The PCT application process generally gives the applicant an additional 18 months to consider whether and in which country or countries to pursue patent protection. If the applicant first filed a patent application in the United States, then filed a PCT application within 12 months of the U.S. filing, the applicant would generally have an additional 18 months to nationalize the PCT application in the foreign country or countries in which the applicant desired patent protection. Once the application is nationalized in a particular country, the application will be examined under the local laws of each country to determine whether a patent should be granted.

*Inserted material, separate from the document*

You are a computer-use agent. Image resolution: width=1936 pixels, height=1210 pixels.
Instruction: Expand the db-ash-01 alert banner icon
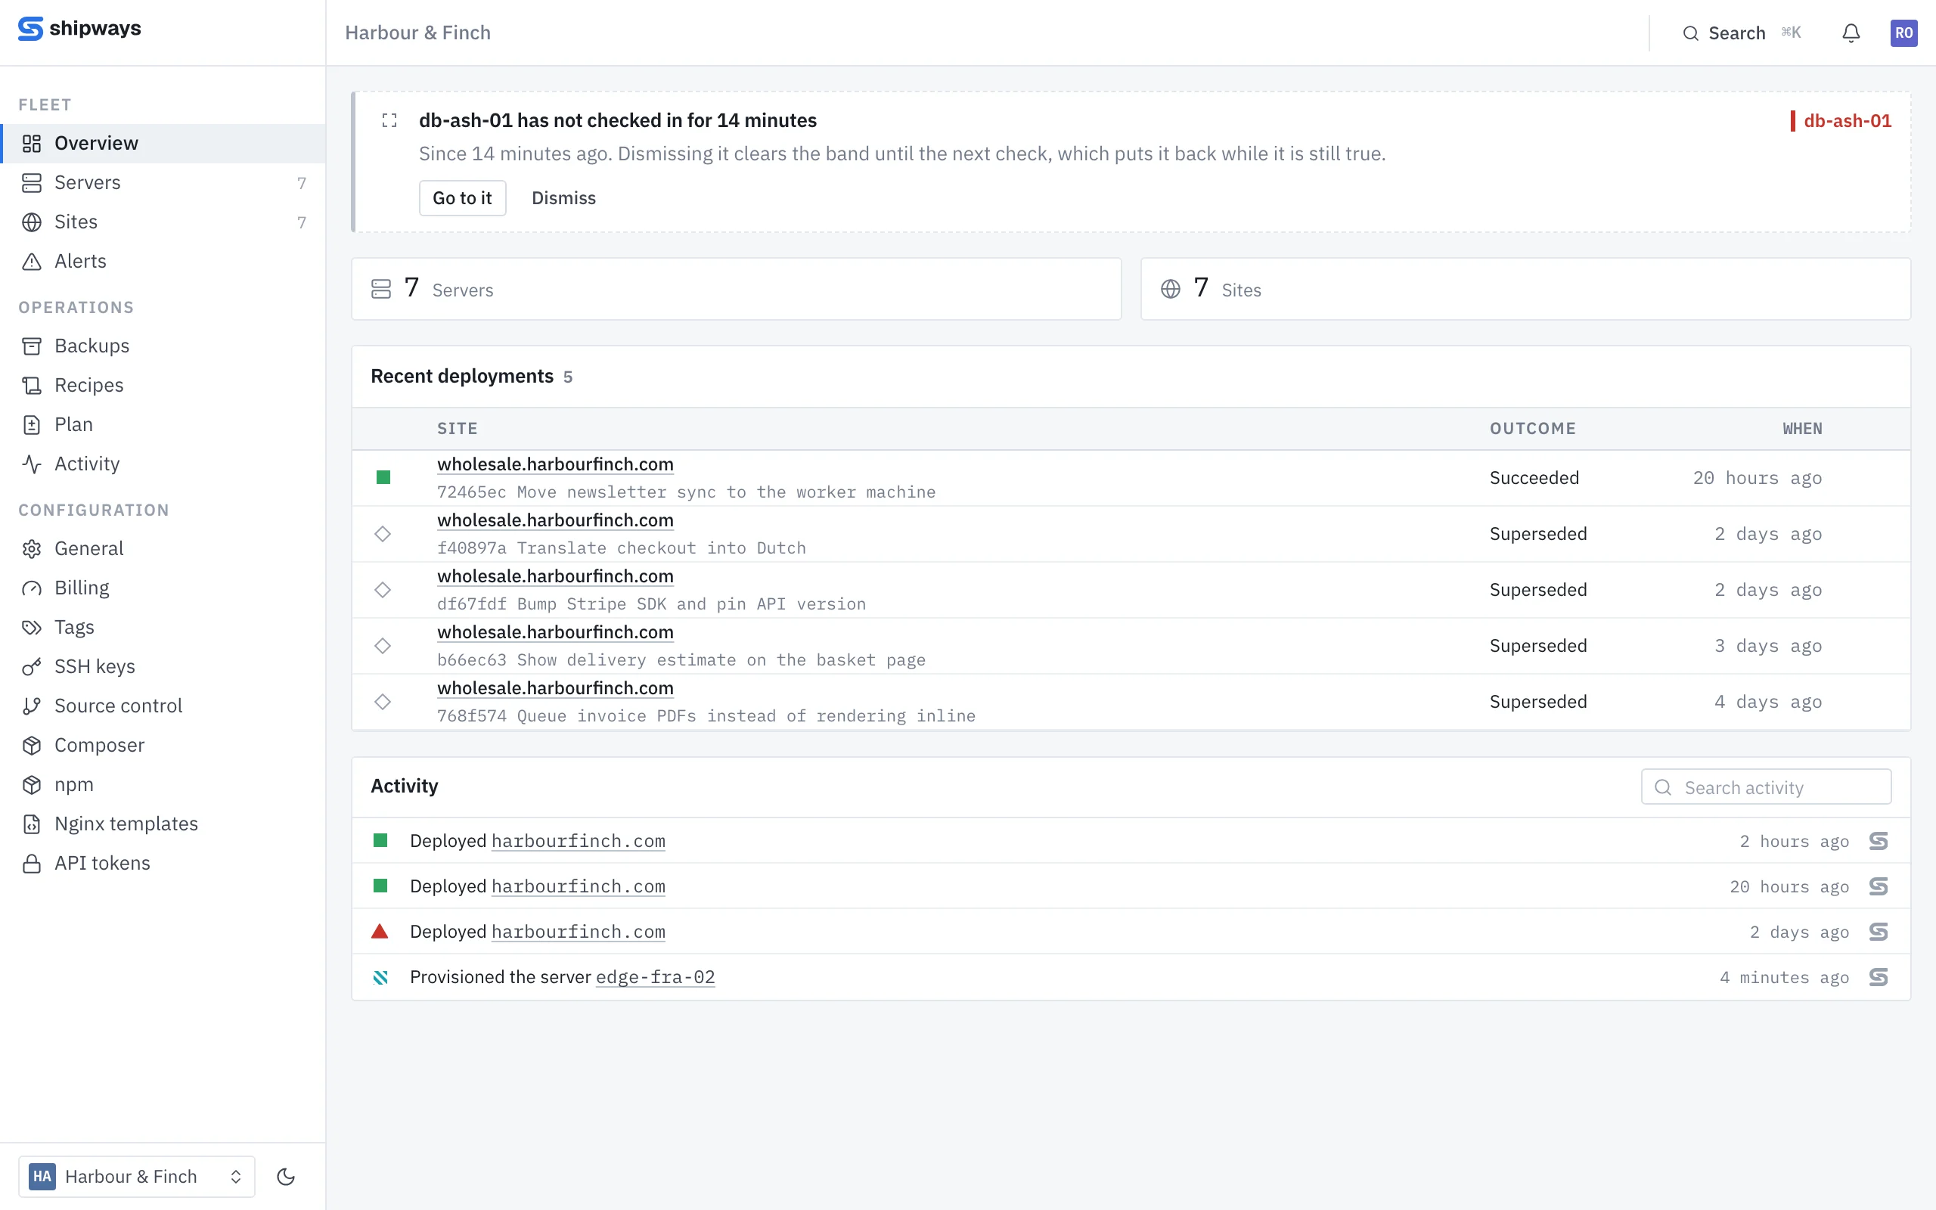tap(390, 121)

At a bare minimum, I would estimate the costs of the initial PCT filing fees alone for a small entity to be in the area of $5,000 USD. Additional fees, if required, and associated legal fees could easily double or triple that. By far, the most expensive aspect of international patent procurement is the national-phase cost, which includes the fees paid to each national patent office for entrance into the national phase and during the patent prosecution process, the legal fees of local attorneys or agents to obtain a national patent, and the fees to the national patent office to maintain the granted patent in force.


----------



## wade (Jan 15, 2015)

Smokin Monkey said:


> The thing that's obvious here is the lack of comment from Todd?


As Steve says, I guess until we find out from Todd where the patents were successfully filed we will not know whether the copy on sale here is perfectly legitimate or is actually breaching his copyright.


----------



## Bearcarver (Jan 15, 2015)

Wade said:


> As Steve says, I guess until we find out from Todd where the patents were successfully filed we will not know whether the copy on sale here is perfectly legitimate or is actually breaching his copyright.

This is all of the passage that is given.